Dormant lead-capture infrastructure

We will tell on ourselves about one thing. The codebase contains a LeadCaptureModal component and a /api/leads endpoint that, if wired into a page, would collect name, email, phone, US state, and selected goals/stack for the purpose of connecting users with licensed telehealth partners. As of the date above, the component is not imported or rendered anywhere on the live site, and no link or button on the live site opens it. The route handler is part of the deployed application code, but the UI surface that would call it does not exist on any page.

If we ever turn that surface on, this section will be replaced with an honest description of what gets collected, where it goes, and which licensed telehealth partner receives it — before the form goes live, not after. We mention it now because the code exists in the public repository and we would rather you find out from us than from a curl against the API.

07

Children

WhatPeptidesDo is a research-and-education resource intended for adults. The peptide compounds discussed on this site are not consumer products, are not FDA-approved for the uses described, and are not appropriate subjects of independent investigation by anyone under 18. We do not knowingly collect information from anyone under 18, and the analytics described above are not designed to identify a user's age in any case.

08

Your rights and contact

Because we do not collect personal identifiers, the standard subject-access regime largely does not apply — there is no account record to export and no profile to delete. If you want PostHog to forget the anonymous session identifier it associates with your browser, clear cookies and site storage for whatpeptidesdo.com in your browser settings; both will be regenerated as fresh anonymous identifiers on your next visit. PostHog and Vercel honor their own data-subject-request channels for the data each holds as a processor.

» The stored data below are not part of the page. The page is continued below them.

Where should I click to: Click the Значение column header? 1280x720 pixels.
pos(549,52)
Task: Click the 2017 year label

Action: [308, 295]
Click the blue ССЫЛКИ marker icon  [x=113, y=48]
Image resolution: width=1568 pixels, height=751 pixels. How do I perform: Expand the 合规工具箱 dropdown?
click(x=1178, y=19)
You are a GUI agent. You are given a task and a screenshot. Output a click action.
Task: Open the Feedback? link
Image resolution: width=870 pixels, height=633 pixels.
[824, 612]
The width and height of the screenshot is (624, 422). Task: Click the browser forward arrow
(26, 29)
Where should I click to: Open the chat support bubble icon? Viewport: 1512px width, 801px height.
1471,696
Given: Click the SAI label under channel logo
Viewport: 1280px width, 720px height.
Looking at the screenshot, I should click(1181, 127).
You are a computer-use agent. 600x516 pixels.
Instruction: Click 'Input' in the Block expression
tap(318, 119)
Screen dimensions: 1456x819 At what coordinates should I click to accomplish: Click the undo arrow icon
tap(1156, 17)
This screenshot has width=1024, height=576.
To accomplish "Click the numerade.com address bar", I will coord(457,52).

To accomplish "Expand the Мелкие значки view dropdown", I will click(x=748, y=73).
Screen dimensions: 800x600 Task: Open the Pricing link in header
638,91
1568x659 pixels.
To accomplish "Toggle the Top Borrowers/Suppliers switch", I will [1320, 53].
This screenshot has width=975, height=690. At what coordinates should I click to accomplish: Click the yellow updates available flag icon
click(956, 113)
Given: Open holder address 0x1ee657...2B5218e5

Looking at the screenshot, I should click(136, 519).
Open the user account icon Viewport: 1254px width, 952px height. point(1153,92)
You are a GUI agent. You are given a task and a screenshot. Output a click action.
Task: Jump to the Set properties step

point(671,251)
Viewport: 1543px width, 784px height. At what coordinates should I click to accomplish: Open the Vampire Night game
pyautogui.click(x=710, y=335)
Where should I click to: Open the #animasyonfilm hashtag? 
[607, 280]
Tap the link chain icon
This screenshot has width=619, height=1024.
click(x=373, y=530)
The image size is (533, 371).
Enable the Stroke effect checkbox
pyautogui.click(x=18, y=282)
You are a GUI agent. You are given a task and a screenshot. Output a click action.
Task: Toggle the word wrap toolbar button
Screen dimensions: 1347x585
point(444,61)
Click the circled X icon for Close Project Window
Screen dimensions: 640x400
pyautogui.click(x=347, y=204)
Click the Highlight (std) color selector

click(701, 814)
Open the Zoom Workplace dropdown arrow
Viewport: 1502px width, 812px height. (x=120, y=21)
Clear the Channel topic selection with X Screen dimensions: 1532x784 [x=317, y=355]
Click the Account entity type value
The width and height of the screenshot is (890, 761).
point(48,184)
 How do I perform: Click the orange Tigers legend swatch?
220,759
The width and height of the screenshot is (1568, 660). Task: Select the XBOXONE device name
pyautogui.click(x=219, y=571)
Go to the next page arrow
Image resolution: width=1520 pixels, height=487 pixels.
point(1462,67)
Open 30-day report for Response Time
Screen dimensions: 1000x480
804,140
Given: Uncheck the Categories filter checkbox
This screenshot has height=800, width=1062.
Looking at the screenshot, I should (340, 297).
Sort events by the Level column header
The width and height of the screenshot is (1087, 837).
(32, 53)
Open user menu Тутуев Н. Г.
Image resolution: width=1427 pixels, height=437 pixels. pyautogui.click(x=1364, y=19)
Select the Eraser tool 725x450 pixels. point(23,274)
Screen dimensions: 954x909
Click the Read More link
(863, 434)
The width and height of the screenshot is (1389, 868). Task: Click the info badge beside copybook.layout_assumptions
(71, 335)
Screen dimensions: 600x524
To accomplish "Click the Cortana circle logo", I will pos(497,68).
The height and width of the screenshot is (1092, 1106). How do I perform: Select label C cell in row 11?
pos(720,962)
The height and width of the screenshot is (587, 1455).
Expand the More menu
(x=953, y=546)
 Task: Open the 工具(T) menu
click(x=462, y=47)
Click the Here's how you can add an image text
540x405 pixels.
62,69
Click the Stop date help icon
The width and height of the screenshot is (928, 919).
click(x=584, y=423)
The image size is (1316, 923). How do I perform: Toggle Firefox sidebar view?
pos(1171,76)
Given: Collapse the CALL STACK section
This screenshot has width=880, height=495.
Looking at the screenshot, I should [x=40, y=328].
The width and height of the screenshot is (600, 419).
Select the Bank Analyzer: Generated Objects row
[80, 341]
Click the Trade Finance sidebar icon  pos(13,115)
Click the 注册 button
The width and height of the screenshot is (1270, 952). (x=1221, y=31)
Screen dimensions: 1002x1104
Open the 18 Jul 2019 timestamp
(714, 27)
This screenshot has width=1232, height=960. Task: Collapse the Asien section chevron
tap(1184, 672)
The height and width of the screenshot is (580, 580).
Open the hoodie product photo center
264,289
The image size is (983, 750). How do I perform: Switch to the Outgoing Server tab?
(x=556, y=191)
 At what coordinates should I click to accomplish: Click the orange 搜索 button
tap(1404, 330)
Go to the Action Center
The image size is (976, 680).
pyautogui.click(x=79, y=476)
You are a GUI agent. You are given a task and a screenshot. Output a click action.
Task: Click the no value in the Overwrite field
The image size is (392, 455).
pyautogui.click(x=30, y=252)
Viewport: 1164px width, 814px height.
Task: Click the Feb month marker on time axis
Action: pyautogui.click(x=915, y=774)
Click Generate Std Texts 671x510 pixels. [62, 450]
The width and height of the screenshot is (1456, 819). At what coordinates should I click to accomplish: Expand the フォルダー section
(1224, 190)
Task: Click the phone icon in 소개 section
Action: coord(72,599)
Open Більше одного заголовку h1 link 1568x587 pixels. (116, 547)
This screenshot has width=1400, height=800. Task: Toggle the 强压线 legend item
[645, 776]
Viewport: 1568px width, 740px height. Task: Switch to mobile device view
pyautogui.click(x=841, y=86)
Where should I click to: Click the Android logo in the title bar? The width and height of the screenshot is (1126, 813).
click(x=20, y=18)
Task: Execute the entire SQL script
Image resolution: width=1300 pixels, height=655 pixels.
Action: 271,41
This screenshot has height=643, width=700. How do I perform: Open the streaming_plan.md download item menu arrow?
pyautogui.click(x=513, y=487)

If you are a resident of California, the EEA, the UK, or another jurisdiction with statutory data-subject rights and you believe we hold something about you that we should not, email info@whatpeptidesdo.com from a clear description of what you are asking for. A real person will respond within thirty days.

09

Changes

When the site's data practices change — for example, if the dormant lead-capture surface is activated, if a new analytics provider is added, or if the affiliate-link routing changes — this page is updated and the date at the top is bumped. We do not silently change what gets collected without saying so here.